2025-08-21 Looking at web server logs
=====================================

@bookandswordblog@scholar.social recently wondered how to look at web
server logs. Ever since I'm fighting the bots, I've had to look at the
web server stats and my admin folder is full of small scripts. But if
you're new to it all, how do you start?

Where are the files?
--------------------

If you use Apache on Debian, the current log file is in
/var/log/apache2/access.log so look for something similar. If you use
nginx instead of Apache, it might be a folder like /var/log/nginx.
The log file itself might be called differently, too.

Log format
----------

The log file format can vary, too. If you use Apache on Debian, the
log formats are set in /etc/apache2/apache2.conf using the LogFormat
directive, and each virtual host can pick one of them using the
CustomLog directive. See Log Files.

In my case, I use a config file that sets the following:

    LogFormat "%v:%p %h %l %u %t \"%r\" %>s %O \"%{Referer}i\" \"%{User-Agent}i\" %>D" vhost_combined
    CustomLog ${APACHE_LOG_DIR}/access.log vhost_combined

This adds %>D at the end of the format and is otherwise identical to
the default vhost_combined format. The format codes are documented on
the mod_log_config page.

And example line from my logs:

social.alexschroeder.ch:443 37.27.248.47 - - [21/Aug/2025:00:59:49
+0200] "POST /users/alex/inbox HTTP/1.1" 202 4207 "-" "Mastodon/4.4.2
(http.rb/5.3.1; +https://beige.party/)" 33180

This means:

* a request to host social.alexschroeder.ch on port 443

* from IP address 37.27.248.47

* with no remote log name

* and no remote user

* on 2025-08-21 00:59:49 CEST

* posted information to /users/alex/inbox (to read information the
  request would have used GET instead of POST)

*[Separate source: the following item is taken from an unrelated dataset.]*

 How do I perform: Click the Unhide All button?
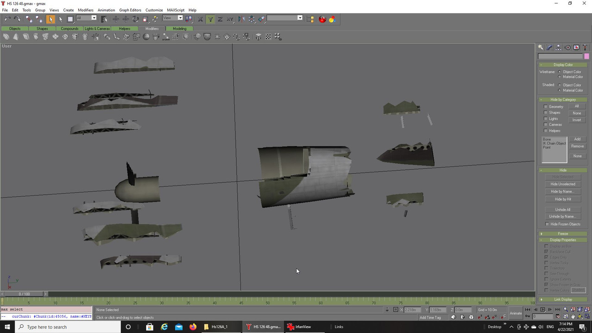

* the response was a status 202 (see HTTP response status codes for a
  list)

* and contained 4207 bytes

* with no referrer provided

* from a Mastodon user agent self-identifying as from beige.party

* taking 33180 microseconds, or about 33 milliseconds (this is the
  information I added)

Processing the log using awk
-------------------------

I'm going to use awk to process the log files. It's a very old
programming language.

Every line is split into words based on spaces. Each word is numbered
and available as a variable starting with the dollar sign and its
number. Therefore, when processing the access.log file using the
format shown above, the number variables contain the following:

     $1  social.alexschroeder.ch:443
     $2  37.27.248.47
     $3  -
     $4  -
     $5  [21/Aug/2025:00:59:49
     $6  +0200]
     $7  "POST
     $8  /users/alex/inbox
     $9  HTTP/1.1"
    $10  202
    $11  4207

You'll note that those square brackets and double quotes are sometimes
very annoying. 🤨

A block is enclosed in braces { like this } and is executed for every
line. You don't need to declare variables before assigning to them. An
element of a an associative array (a hash map in Perl or Java, a
Dictionary in Python) is accessed using square brackets like[this].

A block after END is executed just once, at the end of the input.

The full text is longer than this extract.